No, that's just plain Flourite black. Not even any root tabs in that tank.


----------



## evanluke (Jun 7, 2009)

Wow...i'm speechless. I checked out your journal on TFH, quite a demonstration of patience and planning.

Remarkable!


----------



## lauraleellbp (Feb 3, 2008)

Thanks! My secret is- stick with low lighting and easy plants. This tank gets maintained at most once a month.


----------



## HolyAngel (Oct 18, 2010)

The problem is you guys are looking at watts instead of lumens :icon_conf

watts don't grow anything, they just show you how much electricity the bulb uses, lumens are the actual light thats being produced by the bulb that the plants will use to grow.

You can get by with high output T-8 bulbs/ballast. I have one 20w 24" 1470 lumen Life-Glo bulb for my 29 gallon tank and it puts out roughly *twice* the lumens of the *original 20w bulb* that came with the hood for the tank. I have anubia's, swords, wisteria, and java fern in the tank and they grow fine, especially the wisteria. 

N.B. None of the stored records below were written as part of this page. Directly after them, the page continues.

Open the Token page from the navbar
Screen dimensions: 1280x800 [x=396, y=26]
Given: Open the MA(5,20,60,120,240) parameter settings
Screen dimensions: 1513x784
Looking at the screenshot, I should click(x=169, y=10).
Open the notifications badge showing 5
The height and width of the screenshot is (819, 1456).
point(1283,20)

Obviously more bulbs (and i'm working on getting it here myself) or a t5 fixture will grow them much faster. But you can get by with 1, preferably 2 of the highoutput T-8's bulbs. 

_Always try and find the lumen output of whatever bulbs/fixtures you're buying. roud: _

You can screw yourself if you just look at the watts because you can end up with half the lumens you could've had had you checked which bulbs you were buying. Many of them offer the same wattage but the lumen output varies drastically :angryfire 

Thats my 2 cents


----------



## Hilde (May 19, 2008)

HolyAngel said:


> The problem is you guys are looking at watts instead of lumens :icon_conf


Lumen is a rating weighted entirely towards human perception, so I have read. Tom Barr says it is Par that what the plants need. Par meter is expensive though.


----------



## lauraleellbp (Feb 3, 2008)

Yeah lumens aren't that much more helpful, either.

My advice is primarily based on knowledge of the fixtures most commonly available in the market right now.


----------



## Hilde (May 19, 2008)

Seems cheaper to just observe pictures of others' and pick what looks good to your eye.


----------



## kamikazi (Sep 3, 2010)

yep, I'll just look for excellent tanks like lauralee's and ask them what they use for lighting


----------



## Hilde (May 19, 2008)

kamikazi said:


> yep, I'll just look for excellent tanks like lauralee's and ask them what they use for lighting


Oh, that reminds me I forgot to show you Jacobs 20G using a SolarMax light. It has a better reflector than the Coralife.


----------